__TEXTE FOURNI__:
<<<<

Dans le cadre de mes activités professionnelles, je suis régulièrement amené à animer des cours de vente. Cela pourra paraître étrange à certains, mais ce que j'aime avant tout dans la vente, c'est sa dimension humaine. Au désespoir de beaucoup, la vente est difficile à modéliser ; sa pratique peut sembler parfois approximative et apporter des résultats aléatoires. Cela est vrai. Mais à côté de cela, elle sera toujours empreinte de subjectivité, de croyances. Faite d'inhibitions et d'élans, elle restera toujours pétrie de doutes et de désirs. Activité humaine, trop humaine, portée par nos émotions et notre langue, elle échappe par définition aux logiques d'automatisation, d'embrigadement ou de délocalisation.
Or, il y a quelques mois, j'ai animé un cours de vente à Barcelone. C'était la première fois que je le faisais en espagnol. Avant d'en accepter l'idée, comme j'étais littéralement tétanisé par la peur, j'avais demandé à co-instruire ce cours avec une personne de langue maternelle espagnole, Rosy. Pourtant, une fois sur place, en dépit des moments de difficulté éprouvés à trouver le mot juste, malgré l'expression d'incompréhension lue sur les visages après avoir prononcé une locution manifestement née dans les méandres de mon esprit confus, mes appréhensions tombèrent. Voire, j'éprouvai un plaisir intense à m'exprimer dans la langue de Cervantès. Et savez-vous en particulier ce qui me procura le plus de plaisir ? Je vous le donne en mille : l'emploi du subjonctif.

>>>>

__DONNÉES FOURNIES__:
<<<<

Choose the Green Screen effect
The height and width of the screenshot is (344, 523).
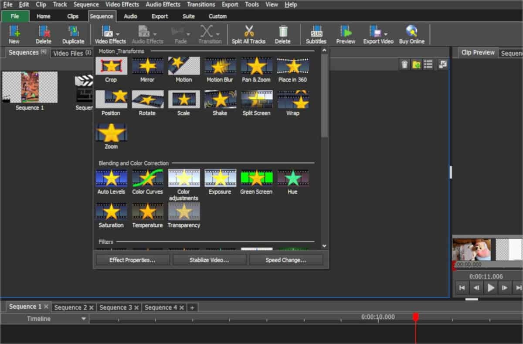[x=256, y=178]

>>>>

__LISTE DES TÂCHES__:
- a) Répondez brièvement aux questions suivantes sur le texte sur la vente :
(i) Qu'est-ce que l'auteur aime avant tout dans la vente ?
(ii) Dans quelle ville a-t-il animé un cours de vente en espagnol ?
(iii) Qu'est-ce qui lui a procuré le plus de plaisir en s'exprimant dans cette langue ?
- b) Poursuivez le texte sur la vente à partir de l'endroit où il s'arrête.
Les données n'ont aucun lien avec le texte sur la vente.

__RÉPONSES DANS L'ORDRE__:
- a)
(i) Sa dimension humaine.
(ii) À Barcelone.
(iii) L'emploi du subjonctif.

- b)
La langue espagnole a cette caractéristique de disposer de deux temps pour le subjonctif passé : l'imperfecto del subjuntivo (es como si el sol estuviera pintado todo de oro) et le subjuntivo pasado (es como si el sol estuviese pintado todo de oro). Là où les choses se compliquent, c'est savoir quand employer l'un ou l'autre, l'un plutôt que l'autre. A chaque fois que j'ai posé la question à des Espagnols, ils m'ont répondu : "Fais comme tu le sens". Alors, je les ai pris au mot. Mais plutôt que de me laisser aller uniquement à des considérations d'euphonie, j'ai décidé de distinguer ces temps selon le moment auquel se rapportait l'action. Si l'action s'inscrivait dans le passé, j'utiliserais le subjonctif passé (estuviese). En revanche, si l'action était projetée dans le futur, j'emploierais l'imparfait du subjonctif (estuviera).
Cette approche discriminatoire ne fut pas complètement le fruit de l'arbitraire. Pour la prendre, je m'appuyai sur le distinguo très clair du portugais entre le subjontif passé (il n'y en a qu'un) et le subjonctif futur (c'est une idiosyncrasie). Dans cet idiome, le subjontif passé "se tu quisesses" (si tu avais voulu) ramène à une action déroulée dans le passé. La chose a été bel et ben entérinée. Il est inutile de revenir dessus, si ce n'est sur le mode du regret. Le subjonctif futur "se tu quiseres" (si tu veux), lui, se rapporte à un choix qui n'a pas été encore fait. C'est donc le temps du libre arbitre. D'où la fameuse salutation "Até amanhã, se Deus quiser" (à demain, si Dieu le veut), où l'idée de nous revoir demain ou un autre jour reste soumise, à tout moment, au bon vouloir du divin.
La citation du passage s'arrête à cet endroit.